How fast can you run your next marathon?
If you’ve run a marathon previously, then you at least have a benchmark. But historical performance doesn’t guarantee future results, especially since you might be running a hillier course this time, or you might be returning from injury, or your last marathon result might have been years ago.
Having a target finish time, and the correlating pace per mile, is essential to running your best marathon. It’s important, too, that your target time is realistic and based on supporting evidence from your own experiences. Without an appropriate time to shoot for, you’re susceptible to a slow second half after going out too fast and hitting the dreaded “wall,” or not achieving your best time after starting too leisurely. (Although the latter possibility is much less likely. How often do people really start a race too slow?)
If you’re gearing up for a marathon this fall, there are some tried-and-true ways to determine the pace that’s right for you on race day. Here are some suggestions on how to predict an appropriate marathon finishing time (and pace per mile).
- Try a Marathon Time Calculator. If you’ve run a shorter race, and provided that you were well trained then and will be well prepared for your marathon, you can use a Marathon Time Calculator to forecast an appropriate marathon time. For example, if you finished a 10k race in 55 minutes, and you run about 50 miles per week, your predicted marathon time is 4:20:34, or just under 10 minutes per mile. This should simply be a benchmark as you begin training.
- Race a half marathon, then multiply. Again, provided that you are well trained, there’s a general formula to predict your marathon potential based on a half marathon result. Once such formula is to multiply your half marathon time by 2.19. So, if you’ve run a half marathon in 2 hours, or 120 minutes: 90 x 2.19 = 262.8 minutes, 4:22:48. That’s about 10 minutes per mile.
- Yasso’s 800s. The legendary Bart Yasso devised a deviously painful way of calculating a marathon finishing time: 10 x 800 meters with equal rest. This big training effort has proven quite accurate in predicting marathon finishing times. If you can run 800 meters in 3 minutes and 30 seconds, followed by 3 minutes and 30 seconds of rest, and repeat it nine more times, then you should target 3:30:00 for your marathon finishing time. That’s just over 8 minutes per mile.

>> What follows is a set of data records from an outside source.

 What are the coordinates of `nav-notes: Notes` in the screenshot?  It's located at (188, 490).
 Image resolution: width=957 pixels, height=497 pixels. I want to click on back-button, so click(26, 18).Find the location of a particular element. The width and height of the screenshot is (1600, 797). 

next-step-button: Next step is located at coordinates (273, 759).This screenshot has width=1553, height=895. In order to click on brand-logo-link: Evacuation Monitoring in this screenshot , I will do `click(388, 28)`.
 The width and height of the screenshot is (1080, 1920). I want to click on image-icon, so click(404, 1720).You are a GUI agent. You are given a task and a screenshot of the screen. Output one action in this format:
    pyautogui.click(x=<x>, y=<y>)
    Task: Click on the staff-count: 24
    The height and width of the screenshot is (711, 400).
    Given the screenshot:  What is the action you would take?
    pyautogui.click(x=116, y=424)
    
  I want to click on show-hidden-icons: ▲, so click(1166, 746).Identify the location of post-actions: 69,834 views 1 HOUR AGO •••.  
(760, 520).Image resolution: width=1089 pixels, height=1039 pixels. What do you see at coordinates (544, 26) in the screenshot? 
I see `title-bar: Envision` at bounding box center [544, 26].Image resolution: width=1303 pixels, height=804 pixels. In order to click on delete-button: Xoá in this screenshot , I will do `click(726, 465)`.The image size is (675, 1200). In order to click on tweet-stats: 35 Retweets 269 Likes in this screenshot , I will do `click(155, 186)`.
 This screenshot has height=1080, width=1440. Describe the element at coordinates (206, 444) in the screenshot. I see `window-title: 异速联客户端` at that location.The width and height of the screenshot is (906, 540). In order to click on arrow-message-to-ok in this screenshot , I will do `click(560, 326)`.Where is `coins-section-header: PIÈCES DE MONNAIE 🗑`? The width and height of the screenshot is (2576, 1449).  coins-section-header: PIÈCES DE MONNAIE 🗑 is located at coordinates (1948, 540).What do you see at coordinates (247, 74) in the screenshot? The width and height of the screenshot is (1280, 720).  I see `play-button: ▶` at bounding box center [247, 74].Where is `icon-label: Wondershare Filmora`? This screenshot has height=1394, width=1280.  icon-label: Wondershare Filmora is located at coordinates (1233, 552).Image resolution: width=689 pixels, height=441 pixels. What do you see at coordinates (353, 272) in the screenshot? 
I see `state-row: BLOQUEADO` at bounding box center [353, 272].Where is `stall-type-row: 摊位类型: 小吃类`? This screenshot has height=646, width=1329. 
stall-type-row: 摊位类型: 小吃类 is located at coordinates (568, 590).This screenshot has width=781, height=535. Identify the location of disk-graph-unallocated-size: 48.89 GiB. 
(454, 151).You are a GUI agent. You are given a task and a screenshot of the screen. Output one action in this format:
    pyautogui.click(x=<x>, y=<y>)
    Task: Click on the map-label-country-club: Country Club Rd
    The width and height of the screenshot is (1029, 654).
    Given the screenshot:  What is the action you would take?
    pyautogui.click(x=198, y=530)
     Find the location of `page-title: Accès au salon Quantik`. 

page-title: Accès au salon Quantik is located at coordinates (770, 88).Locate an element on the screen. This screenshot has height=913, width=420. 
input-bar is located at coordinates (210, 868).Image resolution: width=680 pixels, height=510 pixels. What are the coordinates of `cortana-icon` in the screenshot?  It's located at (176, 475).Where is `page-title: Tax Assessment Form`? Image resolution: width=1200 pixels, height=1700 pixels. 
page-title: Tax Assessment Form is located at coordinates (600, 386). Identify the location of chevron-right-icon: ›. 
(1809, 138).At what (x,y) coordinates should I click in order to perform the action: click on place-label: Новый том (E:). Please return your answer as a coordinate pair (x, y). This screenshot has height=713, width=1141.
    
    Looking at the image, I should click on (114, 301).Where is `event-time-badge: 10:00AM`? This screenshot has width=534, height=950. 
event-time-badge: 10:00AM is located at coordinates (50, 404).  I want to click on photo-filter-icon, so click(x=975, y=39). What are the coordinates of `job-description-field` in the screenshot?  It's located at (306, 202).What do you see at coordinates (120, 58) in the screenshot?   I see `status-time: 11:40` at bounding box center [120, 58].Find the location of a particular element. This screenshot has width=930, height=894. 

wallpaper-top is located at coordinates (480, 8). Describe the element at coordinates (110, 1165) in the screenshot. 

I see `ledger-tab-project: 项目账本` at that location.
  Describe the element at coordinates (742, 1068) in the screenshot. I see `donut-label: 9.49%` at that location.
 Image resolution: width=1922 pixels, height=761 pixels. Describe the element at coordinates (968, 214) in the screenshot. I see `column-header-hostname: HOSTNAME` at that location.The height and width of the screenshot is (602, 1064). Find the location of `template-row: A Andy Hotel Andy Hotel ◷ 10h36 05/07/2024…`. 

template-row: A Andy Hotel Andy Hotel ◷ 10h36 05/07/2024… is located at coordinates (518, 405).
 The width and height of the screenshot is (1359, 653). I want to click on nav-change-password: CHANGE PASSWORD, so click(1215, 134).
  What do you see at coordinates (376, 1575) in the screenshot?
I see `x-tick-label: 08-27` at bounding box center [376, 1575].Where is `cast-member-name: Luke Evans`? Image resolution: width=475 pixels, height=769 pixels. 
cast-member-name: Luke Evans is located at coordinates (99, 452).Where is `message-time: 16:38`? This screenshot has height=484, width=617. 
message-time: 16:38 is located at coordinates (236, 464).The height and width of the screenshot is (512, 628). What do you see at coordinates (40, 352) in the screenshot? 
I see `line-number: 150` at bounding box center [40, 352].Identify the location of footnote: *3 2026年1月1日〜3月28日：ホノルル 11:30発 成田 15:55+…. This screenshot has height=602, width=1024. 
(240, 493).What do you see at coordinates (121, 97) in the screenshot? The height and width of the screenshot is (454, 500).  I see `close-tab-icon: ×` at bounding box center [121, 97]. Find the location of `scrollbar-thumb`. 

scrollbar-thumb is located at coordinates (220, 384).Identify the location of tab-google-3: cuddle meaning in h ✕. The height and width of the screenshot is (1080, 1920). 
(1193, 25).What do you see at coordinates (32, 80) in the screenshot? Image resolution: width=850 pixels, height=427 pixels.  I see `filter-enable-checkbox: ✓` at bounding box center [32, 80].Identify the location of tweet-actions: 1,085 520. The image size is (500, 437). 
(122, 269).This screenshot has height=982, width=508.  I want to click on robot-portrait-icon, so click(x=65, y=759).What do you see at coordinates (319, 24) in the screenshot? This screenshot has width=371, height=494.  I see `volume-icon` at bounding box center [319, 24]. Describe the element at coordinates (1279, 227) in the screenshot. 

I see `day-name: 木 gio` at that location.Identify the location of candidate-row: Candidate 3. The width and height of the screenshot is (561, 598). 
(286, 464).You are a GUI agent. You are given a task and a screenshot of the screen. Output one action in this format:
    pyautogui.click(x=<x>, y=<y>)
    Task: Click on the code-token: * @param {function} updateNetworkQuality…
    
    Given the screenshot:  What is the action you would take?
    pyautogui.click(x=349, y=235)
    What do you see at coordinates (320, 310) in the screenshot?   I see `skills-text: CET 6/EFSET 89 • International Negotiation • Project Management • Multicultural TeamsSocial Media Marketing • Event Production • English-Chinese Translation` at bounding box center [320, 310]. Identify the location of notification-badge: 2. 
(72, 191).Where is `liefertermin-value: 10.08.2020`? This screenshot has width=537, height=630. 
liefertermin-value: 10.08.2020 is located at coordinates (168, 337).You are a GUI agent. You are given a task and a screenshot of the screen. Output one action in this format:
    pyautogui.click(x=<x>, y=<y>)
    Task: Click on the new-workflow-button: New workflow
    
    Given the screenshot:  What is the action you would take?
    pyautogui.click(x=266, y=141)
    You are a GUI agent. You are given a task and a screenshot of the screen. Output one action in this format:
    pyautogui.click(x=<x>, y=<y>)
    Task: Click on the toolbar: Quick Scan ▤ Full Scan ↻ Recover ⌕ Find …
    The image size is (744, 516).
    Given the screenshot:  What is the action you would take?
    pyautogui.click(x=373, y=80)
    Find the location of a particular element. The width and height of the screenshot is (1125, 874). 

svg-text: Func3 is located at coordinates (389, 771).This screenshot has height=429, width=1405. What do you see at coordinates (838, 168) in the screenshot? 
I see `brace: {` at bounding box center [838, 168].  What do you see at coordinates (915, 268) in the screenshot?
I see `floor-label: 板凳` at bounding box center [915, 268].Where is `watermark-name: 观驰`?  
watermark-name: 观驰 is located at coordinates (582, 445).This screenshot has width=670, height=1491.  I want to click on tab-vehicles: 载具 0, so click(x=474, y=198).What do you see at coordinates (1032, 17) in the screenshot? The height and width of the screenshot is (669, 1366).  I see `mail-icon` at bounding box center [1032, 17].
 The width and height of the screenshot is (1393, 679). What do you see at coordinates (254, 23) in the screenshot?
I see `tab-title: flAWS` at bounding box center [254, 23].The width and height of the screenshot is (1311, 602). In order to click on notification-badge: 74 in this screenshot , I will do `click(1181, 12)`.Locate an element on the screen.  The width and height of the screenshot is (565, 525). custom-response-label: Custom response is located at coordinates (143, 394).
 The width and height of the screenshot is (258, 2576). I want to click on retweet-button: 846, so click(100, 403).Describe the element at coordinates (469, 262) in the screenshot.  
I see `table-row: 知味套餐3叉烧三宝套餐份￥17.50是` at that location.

- Ditch the splits, and run at perceived marathon race effort. Rather than focusing on mile splits, try running by feel. During a training run, warm up with a few easy miles and then run 6 miles at perceived marathon race effort. Don’t look at your watch and stay in control–marathon effort isn’t 6 miles all-out! (Easier said than done.) Check your average pace after and then calculate your finish time. For example, if you average 7 minutes per mile for the effort, your estimated finish time for the marathon is 3:03:32.
- Test your paces in training on race-similar terrain. Every marathon course is different. To get a true sense of your appropriate pace for race day, seek out terrain as similar as possible to the race course. After a warm up, run 6-12 at your target pace per mile. (Beginners should stick to the lower end of the range while advanced marathoners can extend this to the far end.) If you can’t hit your target splits, re-evaluate your projected finishing time. If the splits come easy, perhaps you should target a faster time for your upcoming race.